« А Б »

«АБ» RSS

Льды

Репортаж с фестиваля ледовой скульптуры в Салехарде.

«Вход»

Как непрофессионалы попадают в профессиональную тусовку.

Мы стоим в терминале аэропорта «Домодедово» и ждем посадки на рейс в Салехард. Компания разношерстная —французы, корейцы, китайцы, латыши и русские. Вспоминаются детские анекдоты.

Месяц назад мне позвонил Юра Мистрюков.

«—На льды поедешь со мной? Помнишь я тебе эскиз оленя показывал? Я его для фестиваля в Салехарде делал. Отобрали его, можно ехать, а мне напарник нужен.»

« —Конечно, поеду.
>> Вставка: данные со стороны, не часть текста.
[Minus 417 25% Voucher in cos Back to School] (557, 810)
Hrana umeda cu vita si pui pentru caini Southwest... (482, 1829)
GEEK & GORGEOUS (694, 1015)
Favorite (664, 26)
Спрашиваешь. Но я же ничего не умею.»

«— Ну не умеешь — научишься.»

Так можно стать участником международного фестиваля по ледовой скульптуре.

Фестиваль «Полярная рапсодия» проводят уже в двенадцатый раз. Организует фестиваль фонд скульпторов России «Единение» совместно с администрацией Ямало-Ненецкого Автономного Округа.

Салехард

Салехард

«Холод»

Когда готовишься к поездке на север, холод кажется каким-то далеким и довольно абстрактным понятием. В средней полосе поздняя осень. Слякоть сменяется легкими заморозками по утрам. Трудно представить себе что где-то минус тридцать. Покупаешь теплую обувь для работы и не можешь осознать, что в минус тридцать можно что-то делать.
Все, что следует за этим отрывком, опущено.